Panel members include: 

Ruby Olsson (panellist)

Ruby Olsson (author) is a social scientist currently undertaking a PhD at the Fenner School of Environment and Society at the Australian National University. Her PhD explores the socio-economic impacts of snow gum dieback in the Australian Alps, how natural resource managers are making climate adaptation decisions, and what impacts possible interventions for snow gum dieback will have. Ruby is passionate about the Australian bush and likes to get outdoors running, mountain biking, canyoning and skiing. Writing this report was a great opportunity to combine this love of nature-based recreation with her research on climate change adaptation.

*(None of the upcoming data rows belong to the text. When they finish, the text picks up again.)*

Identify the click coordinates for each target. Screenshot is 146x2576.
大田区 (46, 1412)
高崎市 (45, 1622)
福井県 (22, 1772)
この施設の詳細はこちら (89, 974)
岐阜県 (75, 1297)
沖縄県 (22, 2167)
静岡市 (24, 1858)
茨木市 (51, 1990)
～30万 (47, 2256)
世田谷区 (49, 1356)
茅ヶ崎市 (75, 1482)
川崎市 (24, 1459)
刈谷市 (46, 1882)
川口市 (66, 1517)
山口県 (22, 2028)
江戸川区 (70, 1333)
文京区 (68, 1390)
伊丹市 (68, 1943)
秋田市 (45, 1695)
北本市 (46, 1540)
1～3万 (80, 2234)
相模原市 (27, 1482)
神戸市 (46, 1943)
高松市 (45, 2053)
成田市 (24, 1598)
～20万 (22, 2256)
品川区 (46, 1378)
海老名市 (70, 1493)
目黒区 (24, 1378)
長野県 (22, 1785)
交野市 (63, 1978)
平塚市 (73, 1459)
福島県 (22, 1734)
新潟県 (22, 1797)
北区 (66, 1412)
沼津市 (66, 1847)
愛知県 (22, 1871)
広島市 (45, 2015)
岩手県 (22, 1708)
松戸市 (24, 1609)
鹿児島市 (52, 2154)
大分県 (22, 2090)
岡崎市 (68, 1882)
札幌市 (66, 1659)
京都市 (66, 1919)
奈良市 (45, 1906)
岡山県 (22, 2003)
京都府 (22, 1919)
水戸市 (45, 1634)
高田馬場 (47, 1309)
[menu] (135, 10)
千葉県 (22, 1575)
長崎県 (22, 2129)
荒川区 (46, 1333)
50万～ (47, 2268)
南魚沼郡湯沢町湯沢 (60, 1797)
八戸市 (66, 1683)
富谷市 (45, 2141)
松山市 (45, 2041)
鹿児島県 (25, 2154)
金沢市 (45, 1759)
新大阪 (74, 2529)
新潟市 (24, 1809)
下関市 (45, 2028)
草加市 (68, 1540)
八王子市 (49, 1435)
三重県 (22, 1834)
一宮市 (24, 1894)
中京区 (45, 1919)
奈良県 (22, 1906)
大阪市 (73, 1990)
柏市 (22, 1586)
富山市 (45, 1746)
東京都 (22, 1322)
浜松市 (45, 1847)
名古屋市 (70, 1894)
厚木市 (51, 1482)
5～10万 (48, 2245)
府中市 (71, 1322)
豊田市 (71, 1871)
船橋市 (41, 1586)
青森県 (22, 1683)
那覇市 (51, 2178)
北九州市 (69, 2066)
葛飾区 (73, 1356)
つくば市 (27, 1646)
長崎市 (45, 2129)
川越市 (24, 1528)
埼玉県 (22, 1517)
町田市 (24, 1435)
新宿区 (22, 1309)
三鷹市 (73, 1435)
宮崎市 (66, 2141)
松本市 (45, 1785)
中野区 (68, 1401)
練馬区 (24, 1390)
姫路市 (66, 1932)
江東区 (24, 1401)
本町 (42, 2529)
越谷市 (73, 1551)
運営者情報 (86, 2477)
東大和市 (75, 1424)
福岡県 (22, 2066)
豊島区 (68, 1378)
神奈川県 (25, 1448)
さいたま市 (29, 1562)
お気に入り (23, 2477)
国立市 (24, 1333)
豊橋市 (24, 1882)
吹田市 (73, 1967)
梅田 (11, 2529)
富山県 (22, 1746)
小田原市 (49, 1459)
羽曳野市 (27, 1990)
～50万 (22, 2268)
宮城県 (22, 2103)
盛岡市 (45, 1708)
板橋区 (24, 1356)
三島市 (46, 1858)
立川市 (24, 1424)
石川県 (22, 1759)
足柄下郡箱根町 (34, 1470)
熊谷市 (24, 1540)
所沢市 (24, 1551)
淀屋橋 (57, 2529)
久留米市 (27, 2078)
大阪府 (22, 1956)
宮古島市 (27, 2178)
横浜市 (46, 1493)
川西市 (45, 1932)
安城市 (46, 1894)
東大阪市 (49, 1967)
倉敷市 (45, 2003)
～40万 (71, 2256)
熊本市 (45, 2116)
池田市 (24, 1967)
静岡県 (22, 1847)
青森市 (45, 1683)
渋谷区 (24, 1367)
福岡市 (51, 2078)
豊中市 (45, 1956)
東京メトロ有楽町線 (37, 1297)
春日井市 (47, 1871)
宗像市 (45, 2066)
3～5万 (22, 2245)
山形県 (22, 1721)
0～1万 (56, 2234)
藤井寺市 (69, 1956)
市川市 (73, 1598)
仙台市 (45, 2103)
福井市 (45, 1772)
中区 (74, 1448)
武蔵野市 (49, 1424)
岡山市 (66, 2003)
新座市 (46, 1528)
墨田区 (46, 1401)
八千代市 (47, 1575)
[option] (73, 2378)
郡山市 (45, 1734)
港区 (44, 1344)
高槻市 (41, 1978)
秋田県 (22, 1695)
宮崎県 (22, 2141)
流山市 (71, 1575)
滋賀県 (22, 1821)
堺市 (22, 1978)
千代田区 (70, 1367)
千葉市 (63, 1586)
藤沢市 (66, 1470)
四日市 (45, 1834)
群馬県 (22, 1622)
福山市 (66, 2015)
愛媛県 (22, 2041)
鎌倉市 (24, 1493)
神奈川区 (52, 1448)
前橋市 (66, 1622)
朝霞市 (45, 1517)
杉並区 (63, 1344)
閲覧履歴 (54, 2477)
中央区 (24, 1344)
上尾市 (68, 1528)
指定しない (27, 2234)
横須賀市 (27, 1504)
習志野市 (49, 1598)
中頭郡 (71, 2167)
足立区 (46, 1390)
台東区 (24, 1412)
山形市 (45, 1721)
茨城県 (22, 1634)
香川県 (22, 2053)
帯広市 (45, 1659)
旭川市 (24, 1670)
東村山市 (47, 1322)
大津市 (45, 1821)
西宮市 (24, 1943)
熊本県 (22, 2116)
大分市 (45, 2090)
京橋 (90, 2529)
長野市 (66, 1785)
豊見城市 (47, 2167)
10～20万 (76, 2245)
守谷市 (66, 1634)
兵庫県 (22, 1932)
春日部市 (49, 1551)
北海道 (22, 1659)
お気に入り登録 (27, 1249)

Adrienne Nicotra (panellist)

Professor Adrienne Nicotra is a plant ecologist whose research focusses on understanding the capacity of plants to respond to environment and environmental change. She has studied native species from a wide range of environments, though she is particularly fond of mountain flora. Adrienne is passionate about teachingvand capacity building, be it undergraduate students, particularly in intensive field ecology courses or higher degree research students. She is the director of the Australian Mountain Research Facility. In all these endeavours she is fortunate to get to work in spectacular mountain environments where her love of hiking and skiing comes quite in handy.

Richard Swain (panellist)

Richard Swain has worked for 30 years as a river guide and ecotourism operator within Kosciuszko National Park. In 2018 he initiated the award winning Reclaim Kosci campaign to protect Kosciuszko National Park from the impacts of feral horses. Richard recently co-directed the Where the Water Starts environmental documentary. As a Wiradjuri man and ambassador for the invasive Species Council, Richard is currently working on the Voice for Country campaign. Richard is an Hon Associate Professor at the Fenner School of Environment and Society, ANU College of Science.

David Pocock (panellist)

Having migrated from Zimbabwe with his family as a teenager, David went on to captain the Wallabies and Vice-Captain the Brumbies as part of a stellar rugby career in which he has been awarded for leadership on and off the field. With a Masters in Sustainable Agriculture, David also has a track record as a powerful advocate on issues ranging from climate to marriage equality. In 2021, David attended the COP26 climate summit and led The Cool Down campaign that saw over 470 Australian athletes from 40+ sports call on the Australian Government to lift its ambition on climate change. Upon returning home, he announced his run as the community-endorsed Independent Senate candidate for the ACT. After campaigning on a platform of integrity, doing politics differently and making Canberra count, David was successfully elected at the 21 May 2022 Federal Election.
 

Sam Beaver (chair) - Sam Beaver is the volunteer policy lead at Protect Our Winters Australia and a research officer at the ANU's Institute for Climate, Energy and Disaster Solutions. Sam finds himself spreading his time between his passions of climbing, skiing and being outside wherever possible while working on climate action and environmental connection through his work as a researcher and tutor at ANU, an outdoor and environmental educator for school groups, and a volunteer for Protect Our Winters Australia. Volunteering for POW, Sam gets to combine all his favourite things in skiing, helping to protect the planet and being surrounded by a community full of stoke and purpose for the mountain environments he loves.